Confronting malaria from all sides

November 6, 2012 by PATH

With more effective prevention, diagnosis, and treatment, we can make great progress toward eliminating malaria

PATH-pioneered approaches to malaria control and elimination have helped save 6.2 million lives over 15 years. Photo: PATH/Gabe Bienczycki.

With more effective prevention, diagnosis, and treatment, we can make great progress toward eliminating malaria

At PATH, we know that there is no single solution to combating a complex infectious disease like malaria. The first step of our multipronged approach includes supporting country partners in their efforts to strengthen prevention, diagnosis, and treatment. We're working with country partners to scale up interventions and to develop new prevention, diagnostic, and treatment methods to accelerate progress toward elimination.

Scaling up prevention

The world has made dramatic progress in controlling malaria thanks in part to a malaria control model led by African countries with support from PATH. Since 2000, the number of new malaria cases has declined by 37 percent globally, and deaths from malaria have fallen by 58 percent, saving an estimated 6.2 million lives over the course of 15 years.

PATH is working with country partners to expand the reach of proven malaria control tools, such as bednets and household spraying. In order to track progress and make data more accessible to local decision-makers, we're working with countries to enhance malaria surveillance. In Zambia, tactics employed by PATH and our partners helped cut the rate of malaria in half in two years among children under age five.

Improving quality of care for those with malaria

To improve care for people infected with malaria, we work with partner countries to achieve high nationwide coverage of accurate diagnosis and appropriate treatment. As the leader of the MalariaCare partnership, we focus these efforts across 15 countries in Africa and Southeast Asia. Our approach includes:

  • Expanding the use of high-quality diagnostics, including rapid diagnostic tests and laboratory-based microscopy.
  • Providing training and mentorship of laboratory, clinic, and community-based health workers, so that they can more effectively manage malaria cases and other types of fever-causing illness.
  • Helping countries transition to electronic information systems to make data more accessible for decision-making.
  • Facilitating partnerships with the private sector to increase access to high-quality malaria care.

For example, training, supervision, and mentorship have helped health providers in the Democratic Republic of the Congo and Tanzania provide high-quality malaria case management services. In Ghana, a training and mentorship program is teaching community health workers how to treat not only malaria, but other illnesses that involve fever. In addition to ensuring that people are treated appropriately, the effort will reduce overuse of—and resistance to—malaria drugs.

Other PATH efforts to improve delivery of care include work to prevent malaria in pregnancy, which can cause miscarriage, and to optimize supply chains and health systems.

Enhancing diagnostics

PATH is working to speed up access to effective, affordable, and highly sensitive diagnostic tools that detect malaria among people who show few or no symptoms of infection, especially in areas that are very close to malaria elimination.
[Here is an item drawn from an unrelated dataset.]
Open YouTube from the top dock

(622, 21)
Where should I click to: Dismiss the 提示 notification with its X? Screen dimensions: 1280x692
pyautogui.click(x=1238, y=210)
We're also developing new diagnostic tests that will guide proper treatment. In our quest to rid the world of malaria, we're focusing not only on diagnosis of the deadliest strain of the disease—Plasmodium falciparum—but also on the more widespread strain Plasmodium vivax. Common in Asia, Latin America, and East Africa, P. vivax is the most difficult form of malaria to eliminate because it causes recurring illness, which perpetuates the cycle of infection. All malaria parasites in the body must be killed to stop this cycle.

To complicate matters, treatment with certain drugs commonly used to treat P. vivax is often harmful to people with a common, hereditary enzyme deficiency. To improve safe and effective treatment, we're developing point-of-care diagnostic tests to identify this genetic trait, called glucose-6-phosphate dehydrogenase (G6PD) deficiency.

Ensuring a stable supply of antimalarial drugs

Finally, millions more people are now benefiting from the gold-standard malaria treatment, thanks to a global partnership convened by PATH to create a stable, high-quality source of the key ingredient in artemisinin-based combination therapies. Artemisinin is derived from the sweet wormwood plant, which is mainly cultivated in Asia. Historically, supply of plant-derived artemisinin has not always kept pace with demand.

Semisynthetic artemisinin complements the botanical supply, helping to strengthen the supply chain, stabilize pricing, and ensure access to treatment. Enough semisynthetic artemisinin can be produced each year to meet one-third of the total global need. In the first year after its introduction, 39 million malaria treatments with semisynthetic artemisinin were shipped to 23 countries.